--- Start Records for the exercise ---
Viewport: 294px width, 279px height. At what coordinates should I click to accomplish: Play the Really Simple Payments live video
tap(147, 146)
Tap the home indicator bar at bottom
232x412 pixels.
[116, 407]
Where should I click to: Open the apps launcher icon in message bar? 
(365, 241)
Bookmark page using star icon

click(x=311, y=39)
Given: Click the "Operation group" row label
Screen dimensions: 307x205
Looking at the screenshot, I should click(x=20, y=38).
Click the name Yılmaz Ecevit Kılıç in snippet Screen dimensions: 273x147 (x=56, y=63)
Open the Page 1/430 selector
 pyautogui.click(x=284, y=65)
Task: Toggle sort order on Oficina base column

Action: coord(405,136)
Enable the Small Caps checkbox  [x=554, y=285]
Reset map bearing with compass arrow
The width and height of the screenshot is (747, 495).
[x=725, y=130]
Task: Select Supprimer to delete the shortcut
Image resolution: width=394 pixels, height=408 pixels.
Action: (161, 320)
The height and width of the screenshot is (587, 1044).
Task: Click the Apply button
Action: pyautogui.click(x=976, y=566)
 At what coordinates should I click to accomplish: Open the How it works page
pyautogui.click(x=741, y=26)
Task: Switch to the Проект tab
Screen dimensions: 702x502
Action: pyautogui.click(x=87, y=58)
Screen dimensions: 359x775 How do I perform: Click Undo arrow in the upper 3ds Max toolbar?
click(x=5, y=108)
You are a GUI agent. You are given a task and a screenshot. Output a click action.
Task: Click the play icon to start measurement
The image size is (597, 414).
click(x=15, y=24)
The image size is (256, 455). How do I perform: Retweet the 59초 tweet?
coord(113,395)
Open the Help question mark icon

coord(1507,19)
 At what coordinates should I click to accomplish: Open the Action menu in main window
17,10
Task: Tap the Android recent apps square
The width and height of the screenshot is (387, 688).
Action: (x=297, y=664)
--- End Records for the exercise ---
§ Problem statement: Can you quote, unchanged, the lines of the records from the line with "Where should I" up to and including the final line of the records?

§ Answer to this problem:
Where should I click to: Open the apps launcher icon in message bar? 
(365, 241)
Bookmark page using star icon

click(x=311, y=39)
Given: Click the "Operation group" row label
Screen dimensions: 307x205
Looking at the screenshot, I should click(x=20, y=38).
Click the name Yılmaz Ecevit Kılıç in snippet Screen dimensions: 273x147 (x=56, y=63)
Open the Page 1/430 selector
 pyautogui.click(x=284, y=65)
Task: Toggle sort order on Oficina base column

Action: coord(405,136)
Enable the Small Caps checkbox  [x=554, y=285]
Reset map bearing with compass arrow
The width and height of the screenshot is (747, 495).
[x=725, y=130]
Task: Select Supprimer to delete the shortcut
Image resolution: width=394 pixels, height=408 pixels.
Action: (161, 320)
The height and width of the screenshot is (587, 1044).
Task: Click the Apply button
Action: pyautogui.click(x=976, y=566)
 At what coordinates should I click to accomplish: Open the How it works page
pyautogui.click(x=741, y=26)
Task: Switch to the Проект tab
Screen dimensions: 702x502
Action: pyautogui.click(x=87, y=58)
Screen dimensions: 359x775 How do I perform: Click Undo arrow in the upper 3ds Max toolbar?
click(x=5, y=108)
You are a GUI agent. You are given a task and a screenshot. Output a click action.
Task: Click the play icon to start measurement
The image size is (597, 414).
click(x=15, y=24)
The image size is (256, 455). How do I perform: Retweet the 59초 tweet?
coord(113,395)
Open the Help question mark icon

coord(1507,19)
 At what coordinates should I click to accomplish: Open the Action menu in main window
17,10
Task: Tap the Android recent apps square
The width and height of the screenshot is (387, 688).
Action: (x=297, y=664)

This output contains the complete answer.